L'annonce n'est d'ailleurs pas passée inaperçue : « Elle a contribué à faire monter le prix du carbone sur le marché. Si le prix reste élevé, ça aidera l'Allemagne à se passer du charbon », fait remarquer la spécialiste. « Ce nouvel accord signifie échec et mat pour le charbon en Allemagne, se satisfait, de son côté, Riccardo Nigro, coordinateur de la campagne contre la combustion du charbon au Bureau européen de l'environnement. Désormais, le nouveau gouvernement allemand ne devrait pas gaspiller davantage d'argent public pour dédommager les opérateurs de lignite pour qu'ils se retirent d'une entreprise non rentable et nuisible, mais plutôt utiliser cet argent pour une énergie durable et renouvelable et pour assurer une transition juste. » L'ONG estime également, qu'avec ce nouveau calendrier, l'Allemagne exerce une pression sur d'autres États membres en retard dans leur plan de sortie du charbon, à savoir la Bulgarie, la Tchéquie et la Pologne.
Changement de braquet dans les ENR
Pour réussir cette sortie anticipée du charbon, l'Allemagne mise plus que jamais sur les énergies renouvelables : « C'est un changement de braquet assez radical par rapport à ces dernières années. Il va falloir construire en huit ans ce qui a été installé en vingt ans », résume Sven Rosner, directeur de l'Office franco-allemand pour la transition énergétique (Ofate). Les objectifs allemands sont en effet très ambitieux : faire passer la part des ENR dans la consommation d'électricité à 80 % d'ici à 2030 ; viser 200 GW de solaire au lieu de 54 GW aujourd'hui ; consacrer 2 % du territoire allemand à l'éolien terrestre.
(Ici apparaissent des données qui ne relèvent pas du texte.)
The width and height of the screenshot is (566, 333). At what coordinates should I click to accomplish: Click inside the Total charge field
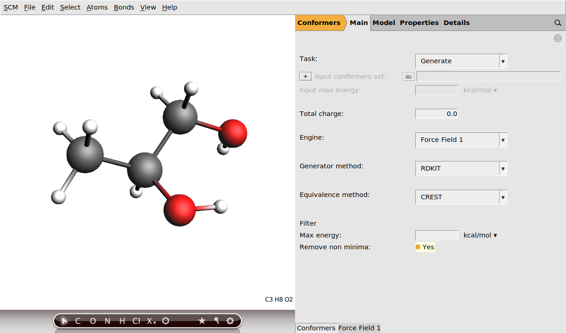coord(436,114)
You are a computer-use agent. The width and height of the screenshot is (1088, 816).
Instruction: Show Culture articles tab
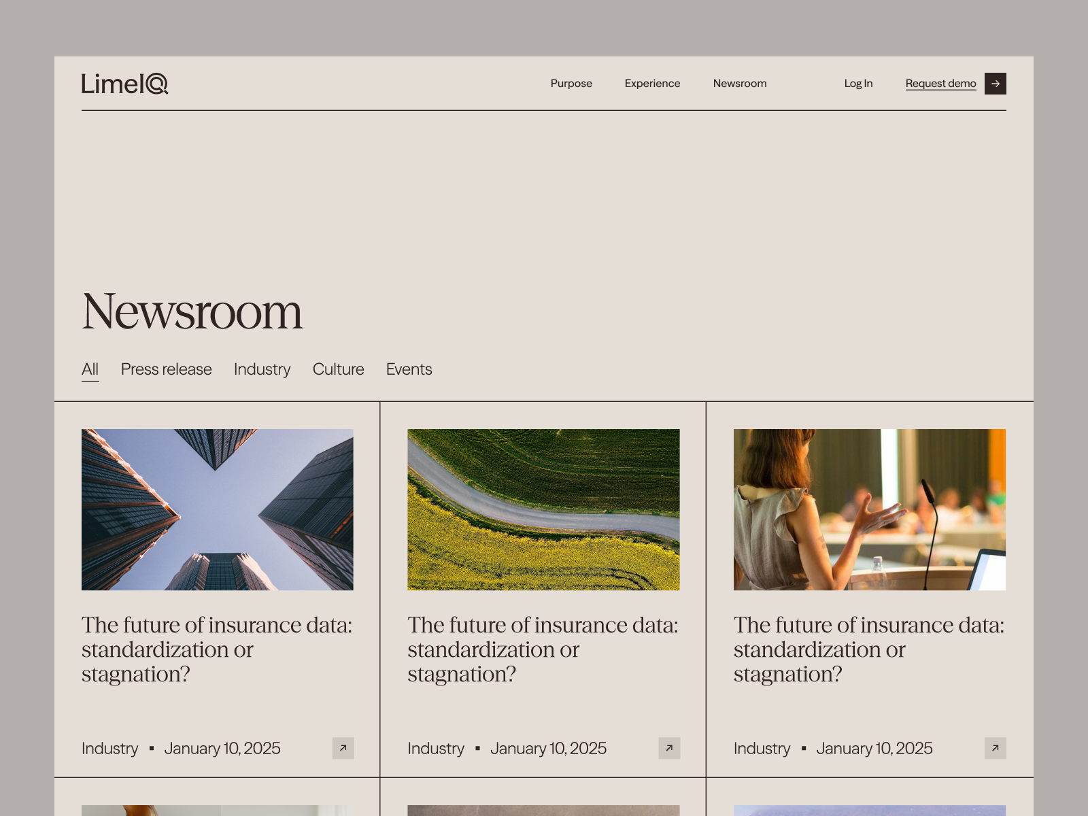coord(338,369)
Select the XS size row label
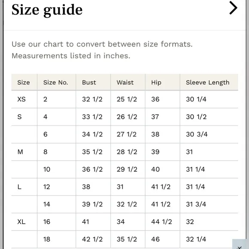The image size is (249, 249). [21, 99]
Cela revient tout simplement à tripler le rythme d'installation dans l'éolien et le solaire, selon les calculs d'Agora Energiewende, et à doubler la production : « 80 % d'ENR en 2030 correspond à 600 TWh de production pour 300 TWh aujourd'hui », précise Sven Rosner, de l'Ofate.
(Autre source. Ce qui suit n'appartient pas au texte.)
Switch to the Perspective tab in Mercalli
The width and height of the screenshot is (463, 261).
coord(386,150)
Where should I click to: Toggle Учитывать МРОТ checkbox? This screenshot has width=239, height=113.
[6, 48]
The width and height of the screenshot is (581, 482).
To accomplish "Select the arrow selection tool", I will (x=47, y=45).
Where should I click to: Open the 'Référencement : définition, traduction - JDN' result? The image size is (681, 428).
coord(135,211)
Le gaz et les transports comme angles morts
Pour Murielle Gagnebin, il est clair que tout va se jouer dans les premiers mois et que la réussite du programme dépendra du portage politique. Sur ce point, la création d'un ministère du Climat et de l'Économie qui sera confié à Robert Habeck, co-président des Verts, de même que celui des Affaires étrangères, qui revient à Annalena Baerbock, l'autre coprésidente écologiste, est plutôt une bonne nouvelle : « La composition du ministère de l'Économie est plutôt bien vue et sera en mesure de faire avancer les projets », estime Murielle Gagnebin. « La présence des Verts au ministère des Affaires étrangères pourra bénéficier à la Stratégie hydrogène vert de l'Allemagne, qui mise principalement sur l'importation », complète Sven Rosner. Mais les écologistes devront composer avec le libéral Cristian Lindner au ministère des Finances, un fervant défenseur de la rigueur budgétaire. « La question du financement de ce programme est la question la plus ouverte, qui va devoir rapidement se négocier », estime Mme Gagnebin.
Autres angles morts du contrat de coalition : les transports et le gaz. « L'accord semble laisser la porte ouverte au maintien du gaz fossile dans le mix énergétique allemand, avec des dispositions sur les « centrales à gaz prêtes pour l'hydrogène » et l'inclusion de l'hydrogène produit à base de méthane à court terme, mettant en péril les objectifs climatiques », estime le Bureau européen de l'environnement. Côté transports, « il n'y a pas de nouveautés et peu de choses par rapport aux enjeux », regrette Murielle Gagnebin. Le ministère des Transports est d'ailleurs associé au digital et confié aux libéraux.